Alla legittima domanda “Come si fa?” proviamo a rispondere con alcune semplici proposte derivate da una prima indagine da noi effettuata sulle modalità di funzionamento di alcuni servizi di salute mentale italiani:
a) dare chiare indicazioni ai DSM di attivare i canali di comunicazione digitale utilizzando le proprie reti LAN. ( in alcuni casi prevale una attitudine istituzionale al controllo dei comportamenti degli operatori ponendo vincoli all’accesso di internet o di alcune applicazioni);
b) riconoscere i contatti che avvengono per questa via remota come modalità ‘appropriate’ di curare la presa in carico.(non diversamente da quanto avviene tutti i giorni al telefono in tutti i CSM d’Italia in cui gli operatori trascorrono una certa parte del loro tempo al telefono – magari sentendosi dequalificati per la loro professionalità che ritengono menomata. Spesso si tratta di lavoro affidato agli infermieri che si sentono impiegati in attività aspecifiche a tutto vantaggio di quelle specifiche praticate dalle altre professioni e, oltretutto, non valorizzate in termini prestazionali nell’ambito dei flussi operativi); c) tenere aperti i servizi e i centri diurni (con tutte le misure precauzionali obbligatorie) come luoghi di accoglienza e non solo come erogatori di prestazioni mediche e specialistiche o visite domiciliari. (l’apertura al pubblico, pur regolamentata, ha un valore di disponibilità pratica e simbolica che fornirebbe una rassicurazione all’utenza più esposta);
d) supportare il personale, integrandolo anche in vista del dopo Corona che sarà un problema da gestire non da poco per tutti. Questo comporta anche non rimandare la soluzione del generale problema della carenza di personale.(l’esposizione degli operatori agli stessi timori e pericoli a cui è soggetta tutta la popolazione va considerata una dimensione esperienziale che è indispensabile valorizzare. Operatori rispettati ed ascoltati, non lasciati a se stessi, saranno preziose risorse nel dopo Corona, quando ci troveremo a fronteggiare le conseguenze sui pazienti in carico, su quelli che verranno e sulla popolazione che sconterà gli esiti di quanto sta avvenendo, onorando il principio dell’accesso alle cure di un sistema diffuso di salute mentale sul territorio nazionale);
e) riconoscere pienamente il lavoro delle cooperative integrate, sia di tipo A che B impegnate all’interno dei DSM come parte dei processi di cura che, in fasi come questa, possano proseguire (nel rispetto delle le regole di prevenzione) per la salute dei pazienti. (il lavoro praticato da soci svantaggiati delle cooperative va considerato parte dei processi di recovery e di restituzione alla dimensione sociale e relazionale della loro vita. D’altra parte anche il supporto alla persona effettuato dalle cooperative A è parte di processi trasformativi e non di mera assistenza).
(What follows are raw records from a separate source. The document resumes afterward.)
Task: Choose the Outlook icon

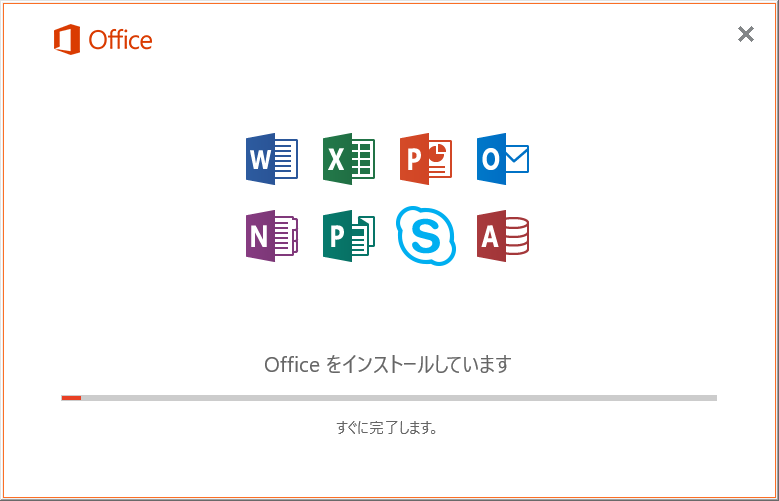Action: click(503, 159)
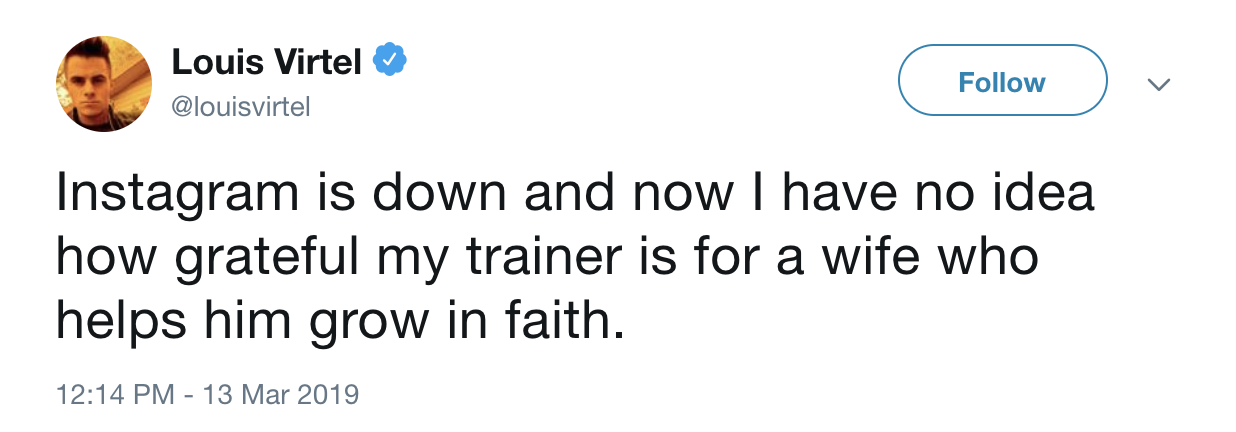Click the 13 Mar 2019 date

pyautogui.click(x=280, y=392)
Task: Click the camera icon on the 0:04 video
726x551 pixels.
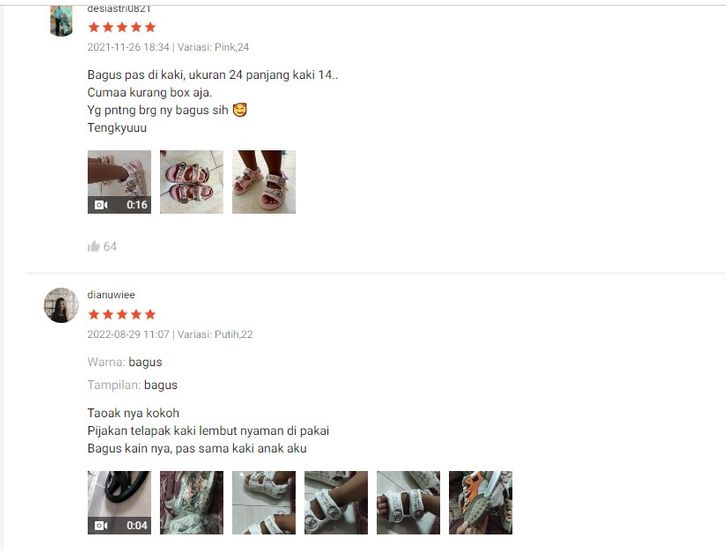Action: pos(101,526)
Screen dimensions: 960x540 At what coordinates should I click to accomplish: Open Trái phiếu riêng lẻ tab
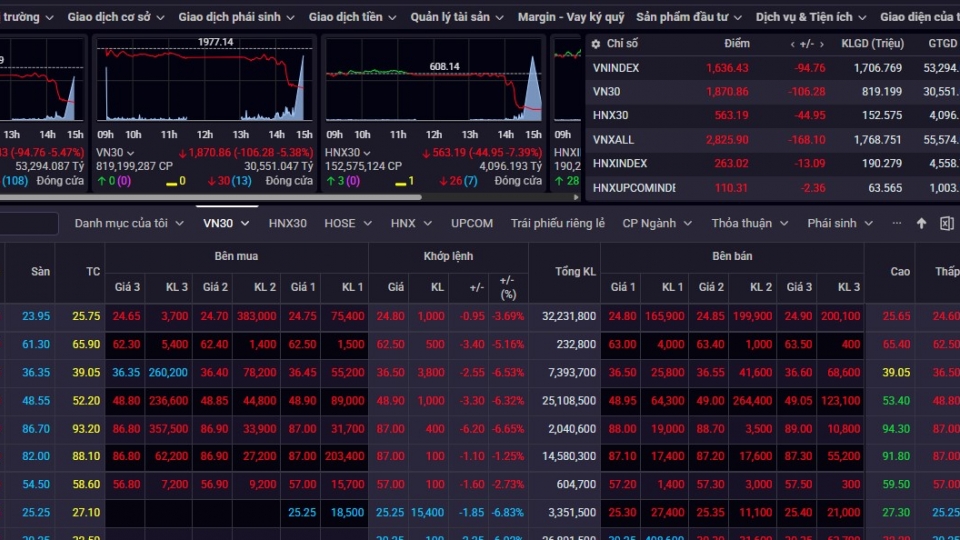pos(557,224)
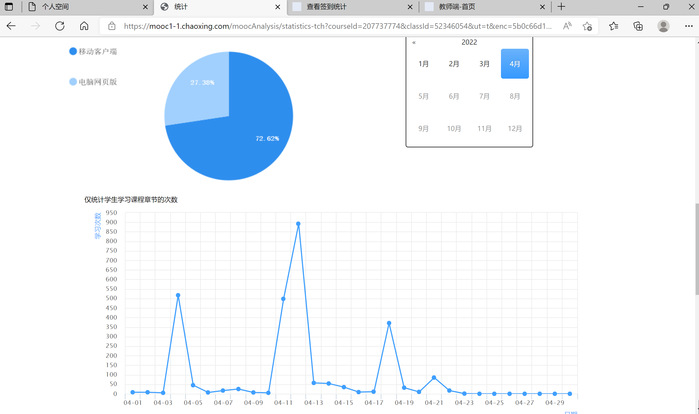The height and width of the screenshot is (414, 699).
Task: Pick 1月 in the month picker
Action: coord(424,64)
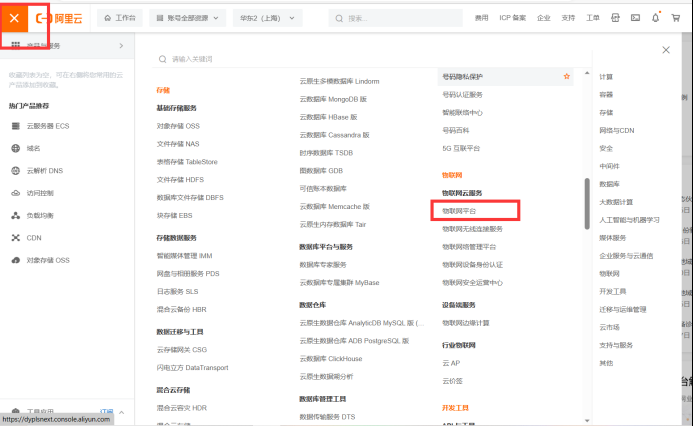The image size is (693, 426).
Task: Click the Alibaba Cloud logo
Action: coord(59,19)
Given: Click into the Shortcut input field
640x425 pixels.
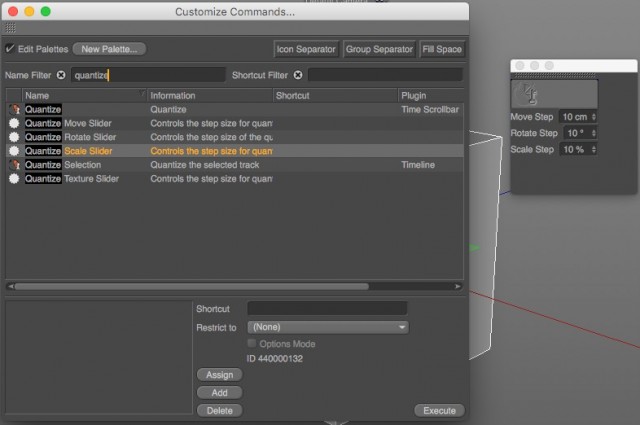Looking at the screenshot, I should coord(327,309).
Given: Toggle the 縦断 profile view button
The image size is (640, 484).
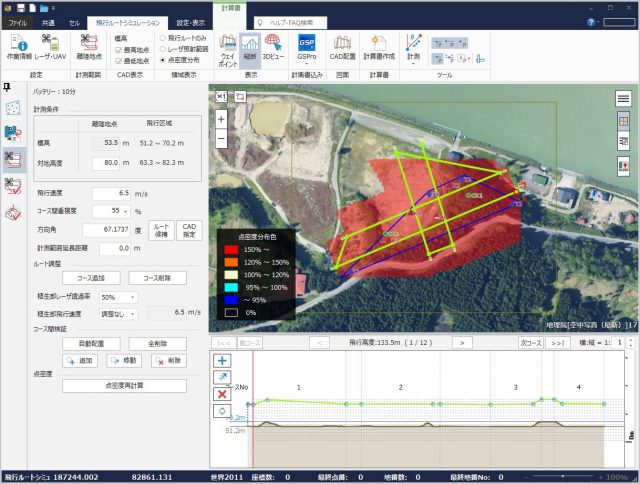Looking at the screenshot, I should (x=250, y=47).
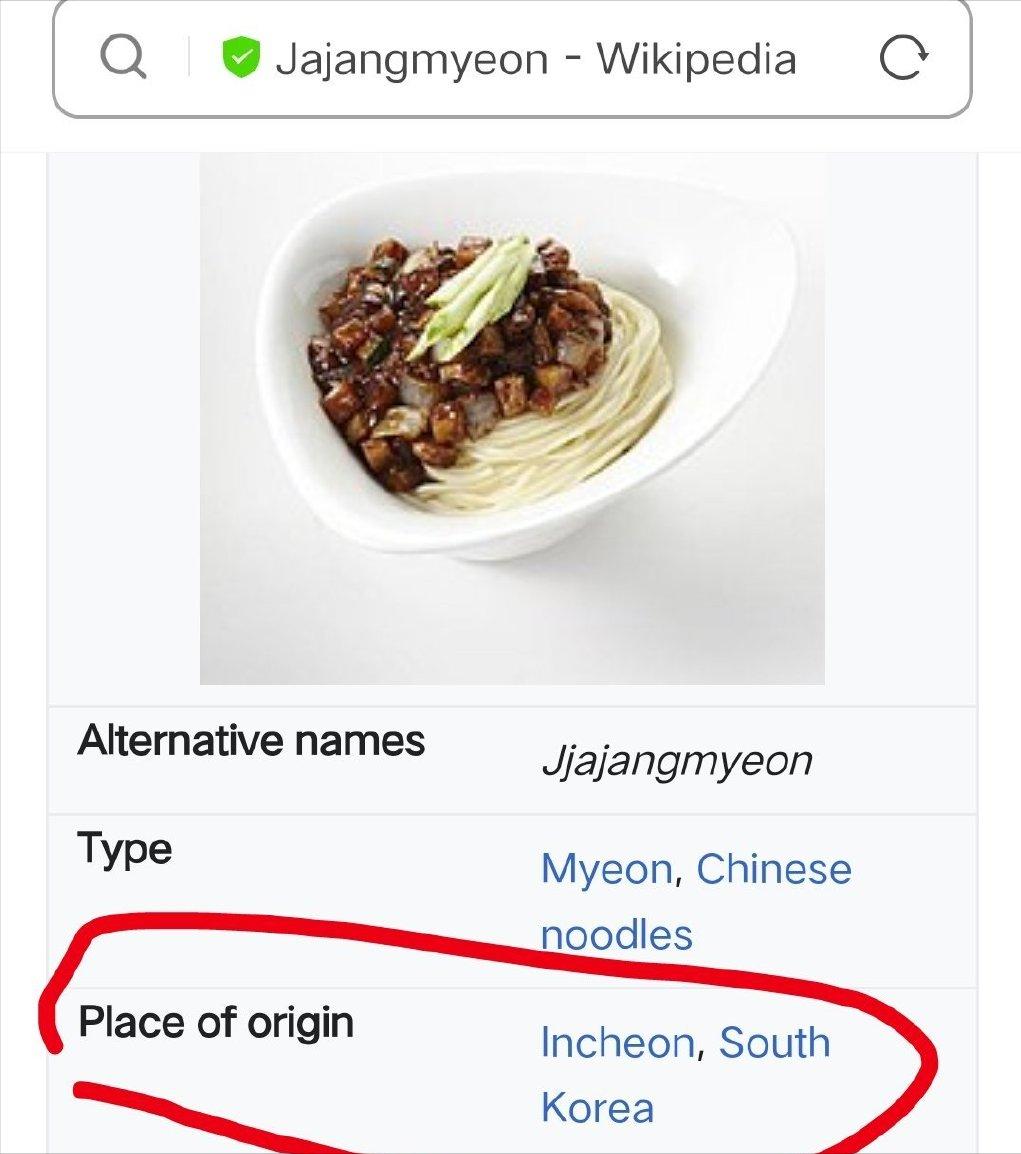
Task: Tap the green security shield icon
Action: pyautogui.click(x=241, y=57)
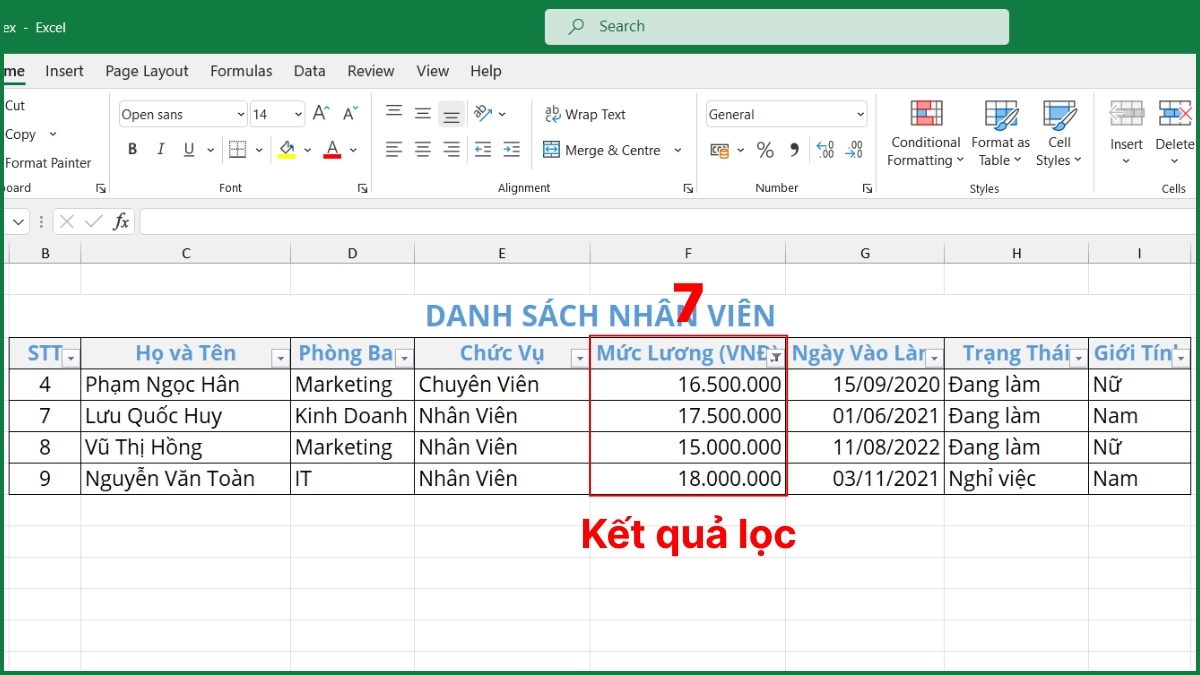This screenshot has width=1200, height=675.
Task: Apply Comma number style
Action: pos(794,150)
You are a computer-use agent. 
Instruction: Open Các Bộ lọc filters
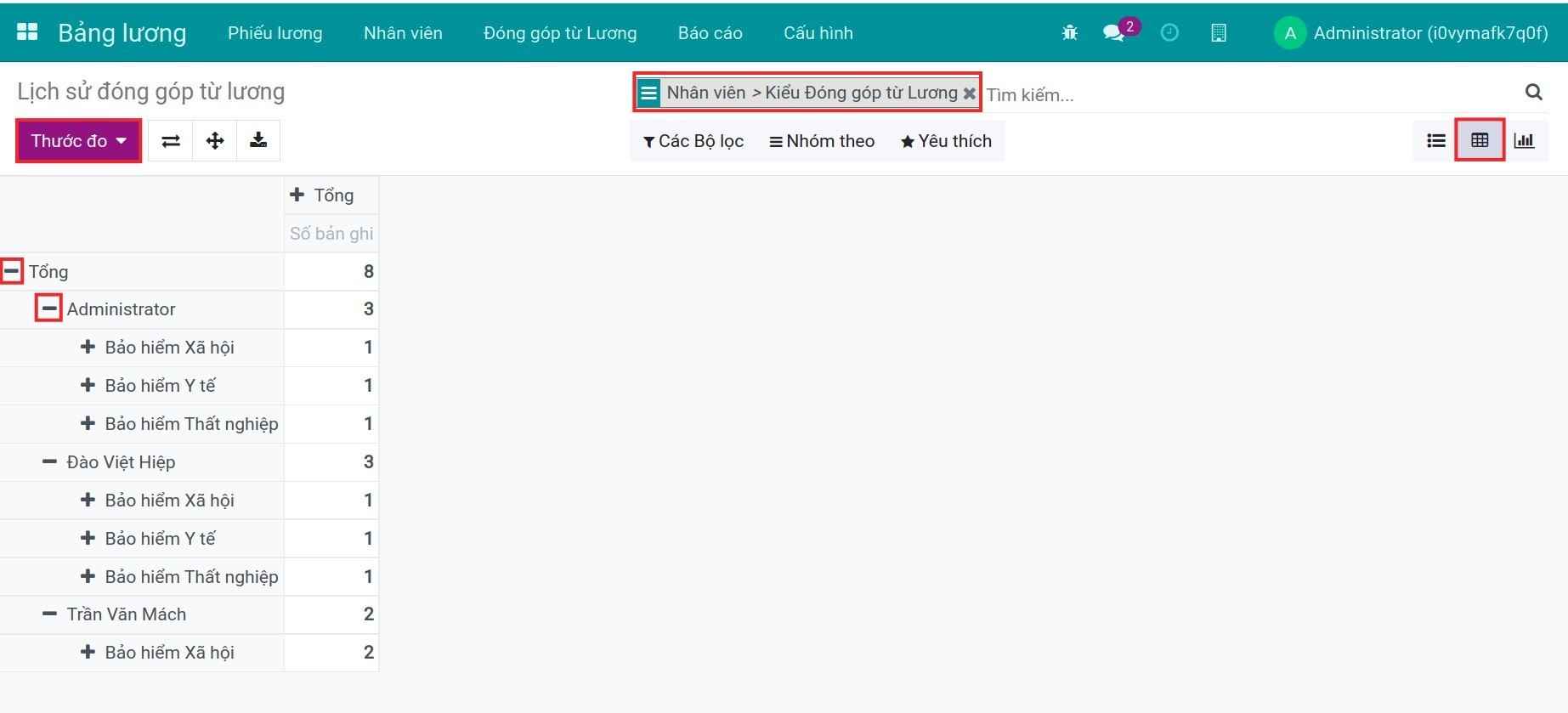pyautogui.click(x=693, y=141)
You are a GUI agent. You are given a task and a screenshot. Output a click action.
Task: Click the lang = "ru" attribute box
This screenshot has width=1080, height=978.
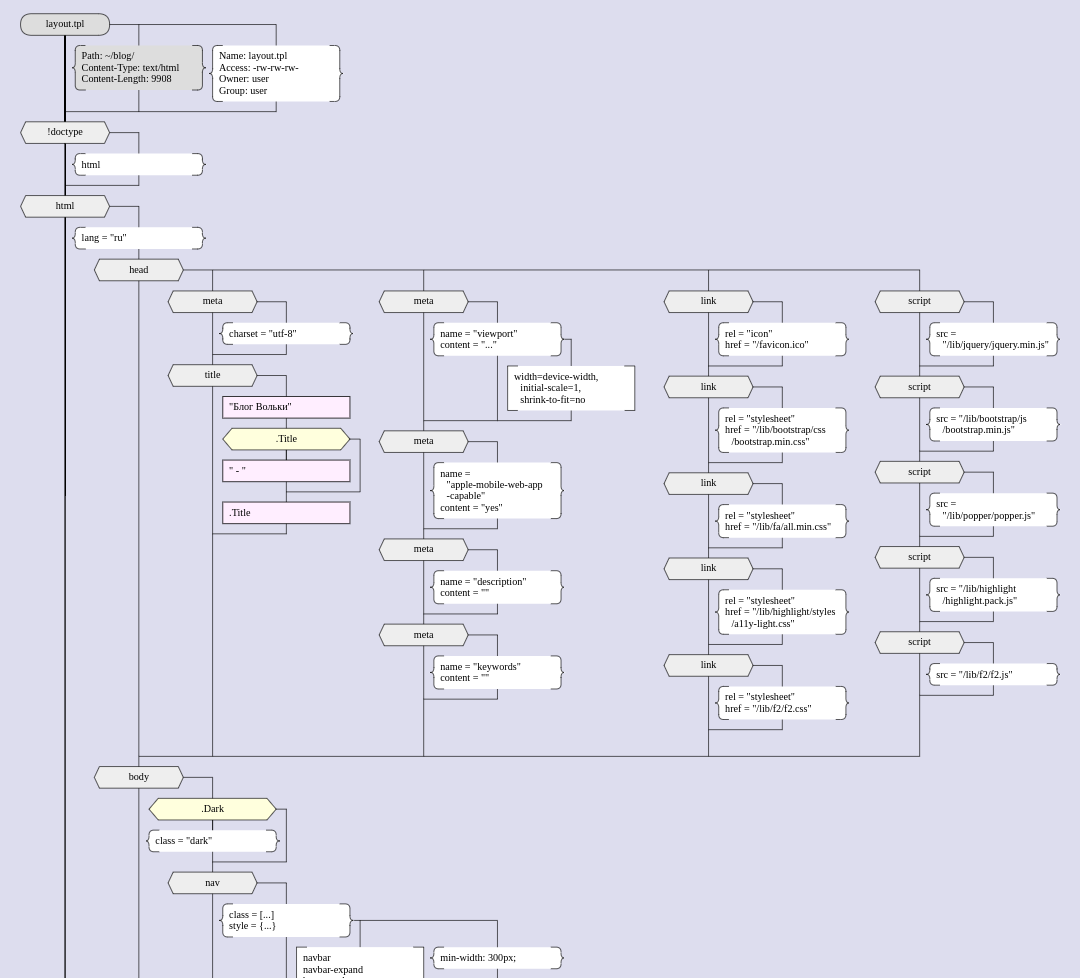point(139,238)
Ora più che mai va valorizzato tutto il lavoro apparentemente informale che sfugge alle linee guida e ai LEA, e che da sempre è ossatura relazionale e nutrimento per i pazienti e i familiari che gravitano intorno a quei servizi che non si limitano a fare ambulatorio (semi) specialistico. Basterebbe trovare una formula per riconoscere questo livello dell’operatività: sarebbe una boccata d’ossigeno per quegli operatori che sono costretti a farlo informalmente, magari vergognandosi, oltre che comportare beneficio per i pazienti e i loro familiari.